Word and item position data
— BEGIN —
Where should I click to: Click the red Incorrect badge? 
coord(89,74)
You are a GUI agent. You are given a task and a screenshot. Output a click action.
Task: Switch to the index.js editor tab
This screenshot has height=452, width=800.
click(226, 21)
— END —
▶ _Task brief_
Lay out the stretch of the entries from the line containing "You are a GUI" through the end as a JSON list of strings, one string per line, with blank lines omitted.

▶ _Expected output_
[
  "You are a GUI agent. You are given a task and a screenshot. Output a click action.",
  "Task: Switch to the index.js editor tab",
  "This screenshot has height=452, width=800.",
  "click(226, 21)"
]